I'm looking for the real Mr. King Dong to step up any time now and put these jokers in their place. Photographs will be examined. Distinguishing... um, features will be compared. Who knows, we may even need DNA samples to sort this thing out. But mark my words, folks -- Mr. King Dong will have his day. He'll stand on stage in all of his glory. Ed McMahon may even sing a little song; it'll be very tasteful. And finally, after ousting the pretenders, he'll claim the title, and don his sash, and his wreath of roses, and his lovely silver tiara.
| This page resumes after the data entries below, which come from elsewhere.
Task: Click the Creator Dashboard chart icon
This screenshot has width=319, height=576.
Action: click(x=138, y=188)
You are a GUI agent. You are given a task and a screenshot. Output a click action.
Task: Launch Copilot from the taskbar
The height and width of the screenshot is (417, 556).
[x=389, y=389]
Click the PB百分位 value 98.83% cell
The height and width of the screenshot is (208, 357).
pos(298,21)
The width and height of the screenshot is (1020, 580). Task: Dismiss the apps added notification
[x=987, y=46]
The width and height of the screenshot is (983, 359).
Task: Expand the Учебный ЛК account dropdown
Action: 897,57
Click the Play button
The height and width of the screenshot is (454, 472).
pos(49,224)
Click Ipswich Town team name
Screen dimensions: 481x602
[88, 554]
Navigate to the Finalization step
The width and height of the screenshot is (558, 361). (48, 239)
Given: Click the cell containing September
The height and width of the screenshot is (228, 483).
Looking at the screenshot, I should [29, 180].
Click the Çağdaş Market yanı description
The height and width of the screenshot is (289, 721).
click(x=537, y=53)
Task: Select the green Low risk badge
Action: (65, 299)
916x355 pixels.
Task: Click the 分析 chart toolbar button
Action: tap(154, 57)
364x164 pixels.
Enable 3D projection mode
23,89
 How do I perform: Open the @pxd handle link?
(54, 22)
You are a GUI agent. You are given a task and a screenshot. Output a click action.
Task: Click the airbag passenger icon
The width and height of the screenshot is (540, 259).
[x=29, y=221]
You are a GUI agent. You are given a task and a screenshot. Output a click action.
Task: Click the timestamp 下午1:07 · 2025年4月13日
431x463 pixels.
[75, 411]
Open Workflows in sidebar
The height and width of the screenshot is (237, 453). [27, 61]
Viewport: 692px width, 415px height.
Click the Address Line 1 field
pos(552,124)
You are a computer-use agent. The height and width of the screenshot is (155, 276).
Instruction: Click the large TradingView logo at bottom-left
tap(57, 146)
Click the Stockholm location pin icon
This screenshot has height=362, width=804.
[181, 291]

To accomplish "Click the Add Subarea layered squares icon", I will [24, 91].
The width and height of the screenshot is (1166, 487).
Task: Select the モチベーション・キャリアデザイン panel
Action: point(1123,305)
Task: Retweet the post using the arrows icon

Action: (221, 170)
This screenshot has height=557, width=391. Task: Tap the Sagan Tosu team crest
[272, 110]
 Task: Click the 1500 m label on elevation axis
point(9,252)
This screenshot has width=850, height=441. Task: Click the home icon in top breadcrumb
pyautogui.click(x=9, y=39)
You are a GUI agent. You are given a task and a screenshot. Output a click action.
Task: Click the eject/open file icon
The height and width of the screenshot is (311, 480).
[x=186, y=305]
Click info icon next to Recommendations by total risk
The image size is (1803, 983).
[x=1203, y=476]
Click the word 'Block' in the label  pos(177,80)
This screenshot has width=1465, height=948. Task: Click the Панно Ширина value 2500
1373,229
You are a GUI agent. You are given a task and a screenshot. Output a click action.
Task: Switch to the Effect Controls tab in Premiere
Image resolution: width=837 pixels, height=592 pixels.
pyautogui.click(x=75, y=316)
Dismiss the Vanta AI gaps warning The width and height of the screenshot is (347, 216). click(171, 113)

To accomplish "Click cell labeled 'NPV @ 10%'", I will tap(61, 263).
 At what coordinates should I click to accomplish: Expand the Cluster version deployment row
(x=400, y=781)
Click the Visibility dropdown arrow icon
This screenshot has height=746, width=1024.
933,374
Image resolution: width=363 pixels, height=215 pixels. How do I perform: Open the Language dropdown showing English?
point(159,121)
Just... just don't ask where he's gonna wear them. Really, folks. You seriously don't wanna know.
Seeing as how you're so entertained by the regular bombardment of XXX rated sporn -my own special word for spam porn- perhaps you'd like us to forward you all of ours? LOL. Actually the spams that annoy me most have more elusive subject lines and the reply to name closely resembles that of one or more of my friends listed in my address book.
I just love the fact that the people in the porn messages always seem to have shining beacons of light emanating from their bits and pieces. It always reminds me of when Davy fell in love during a Monkees episode. Perhaps this is holy porn, rather than, well, holey porn. I can't help but think that Jimmy Swaggert is in some way involved. Only he would be involved in porn that's so pure, so innocent, that everyone in it looks like toothpaste spokespeople just gave them head.
God loves you, Jimmy. A hole lot.
damn, great minds think alike, scrap the spam post now I gotta think of something else!